● **TASK OBJECTIVE**
Starting from the line in which "Open the USD currency selector" appears, output every line down to the last line of the data below, exactly and without anything more.

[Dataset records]
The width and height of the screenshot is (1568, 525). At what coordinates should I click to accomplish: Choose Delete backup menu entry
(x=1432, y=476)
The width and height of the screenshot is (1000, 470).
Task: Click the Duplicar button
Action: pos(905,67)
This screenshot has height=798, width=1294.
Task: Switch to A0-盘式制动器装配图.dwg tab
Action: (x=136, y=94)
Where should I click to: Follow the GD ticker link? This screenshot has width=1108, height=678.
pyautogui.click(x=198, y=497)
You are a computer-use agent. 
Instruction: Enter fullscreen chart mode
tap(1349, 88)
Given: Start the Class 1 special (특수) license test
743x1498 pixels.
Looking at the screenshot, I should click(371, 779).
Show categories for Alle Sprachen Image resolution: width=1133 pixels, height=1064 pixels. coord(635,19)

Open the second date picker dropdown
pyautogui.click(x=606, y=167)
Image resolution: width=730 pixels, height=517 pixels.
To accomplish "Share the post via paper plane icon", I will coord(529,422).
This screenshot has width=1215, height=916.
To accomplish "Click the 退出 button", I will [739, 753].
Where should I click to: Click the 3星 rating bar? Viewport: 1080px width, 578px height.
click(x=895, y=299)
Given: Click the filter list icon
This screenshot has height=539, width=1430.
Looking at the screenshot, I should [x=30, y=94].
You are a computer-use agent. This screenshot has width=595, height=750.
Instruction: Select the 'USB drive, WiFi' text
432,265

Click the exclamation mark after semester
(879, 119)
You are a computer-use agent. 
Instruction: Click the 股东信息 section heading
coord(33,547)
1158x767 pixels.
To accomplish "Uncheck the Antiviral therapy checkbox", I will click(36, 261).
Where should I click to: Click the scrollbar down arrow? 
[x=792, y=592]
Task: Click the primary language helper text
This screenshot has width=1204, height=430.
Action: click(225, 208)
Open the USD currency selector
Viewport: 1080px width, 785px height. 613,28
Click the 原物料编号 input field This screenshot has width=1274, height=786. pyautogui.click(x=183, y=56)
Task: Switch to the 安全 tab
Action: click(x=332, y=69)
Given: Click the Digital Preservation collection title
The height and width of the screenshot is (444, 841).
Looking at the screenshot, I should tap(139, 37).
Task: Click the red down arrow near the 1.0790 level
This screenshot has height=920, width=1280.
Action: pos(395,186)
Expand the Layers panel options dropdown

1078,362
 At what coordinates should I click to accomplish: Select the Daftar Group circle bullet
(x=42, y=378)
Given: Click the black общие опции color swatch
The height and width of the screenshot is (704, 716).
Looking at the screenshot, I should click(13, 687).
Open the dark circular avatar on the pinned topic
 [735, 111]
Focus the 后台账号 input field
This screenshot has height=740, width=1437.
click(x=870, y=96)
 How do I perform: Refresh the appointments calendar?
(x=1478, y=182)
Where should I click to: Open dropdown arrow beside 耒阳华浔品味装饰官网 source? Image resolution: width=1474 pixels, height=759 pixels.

● **YOUR RESPONSE**
Open the USD currency selector
Viewport: 1080px width, 785px height. 613,28
Click the 原物料编号 input field This screenshot has width=1274, height=786. pyautogui.click(x=183, y=56)
Task: Switch to the 安全 tab
Action: click(x=332, y=69)
Given: Click the Digital Preservation collection title
The height and width of the screenshot is (444, 841).
Looking at the screenshot, I should tap(139, 37).
Task: Click the red down arrow near the 1.0790 level
This screenshot has height=920, width=1280.
Action: pos(395,186)
Expand the Layers panel options dropdown

1078,362
 At what coordinates should I click to accomplish: Select the Daftar Group circle bullet
(x=42, y=378)
Given: Click the black общие опции color swatch
The height and width of the screenshot is (704, 716).
Looking at the screenshot, I should click(13, 687).
Open the dark circular avatar on the pinned topic
 [735, 111]
Focus the 后台账号 input field
This screenshot has height=740, width=1437.
click(x=870, y=96)
 How do I perform: Refresh the appointments calendar?
(x=1478, y=182)
Where should I click to: Open dropdown arrow beside 耒阳华浔品味装饰官网 source? Image resolution: width=1474 pixels, height=759 pixels.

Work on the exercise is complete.